Start SELECTED EXCERPT
Paul George remains a Pacer (for now), but message sent to team officials stings

As much as draft night is supposed to be about, you know, the draft, Pacers fans were glued to draft coverage and social media awaiting a solution to the Pacers’ Paul George problem.

Last Friday (June 16), one day after George co-hosted a celebrity softball game to raise money for the Indiana’s Children’s Wish Fund, his agent, Aaron Mintz, informed team president Kevin Pritchard by phone of George’s intentions to look elsewhere next summer when he can become a free agent.

“For me it was a gut-punch,” Pritchard shared early into Friday morning. “It was a total gut-punch because we’d had many conversations over the summer about players that we’d like to add, a little bit of the style that we’d like to play, and I was, in my opinion, very inclusive with him. And the message over the summer, up until this weekend was ‘Let’s build a winning team.’ And so when that came in that he wanted to look at another place, it was a gut-punch for us.
End SELECTED EXCERPT
▸ **PROBLEM SET**
(1) Using the Paul George article, say whether each statement agrees with it, answering yes or no and quoting the deciding words: (a) George's agent told Kevin Pritchard about George's intentions in person; (b) George co-hosted a celebrity softball game one day before his agent contacted Pritchard; (c) Pritchard said the message up until this weekend had been to build a winning team.
(2) Echo the stretch of the Paul George article from "Last Friday (June" through "a free agent.", word for word.
Answer from the Paul George article only.
Start DATA
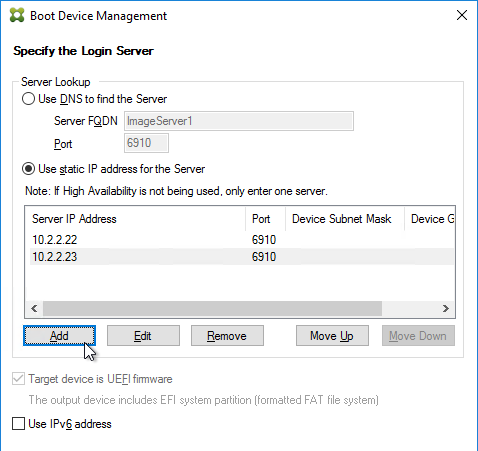The width and height of the screenshot is (478, 451).
Task: Enable the Use IPv6 address checkbox
Action: coord(18,424)
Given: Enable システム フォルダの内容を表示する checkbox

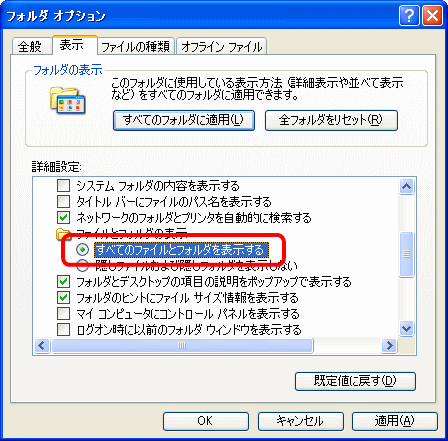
End DATA
▸ **RESPONSES**
(1)
(a) No: "informed team president Kevin Pritchard by phone"
(b) Yes: "one day after George co-hosted a celebrity softball game"
(c) Yes: "up until this weekend was ‘Let’s build a winning team.’"

(2)
Last Friday (June 16), one day after George co-hosted a celebrity softball game to raise money for the Indiana’s Children’s Wish Fund, his agent, Aaron Mintz, informed team president Kevin Pritchard by phone of George’s intentions to look elsewhere next summer when he can become a free agent.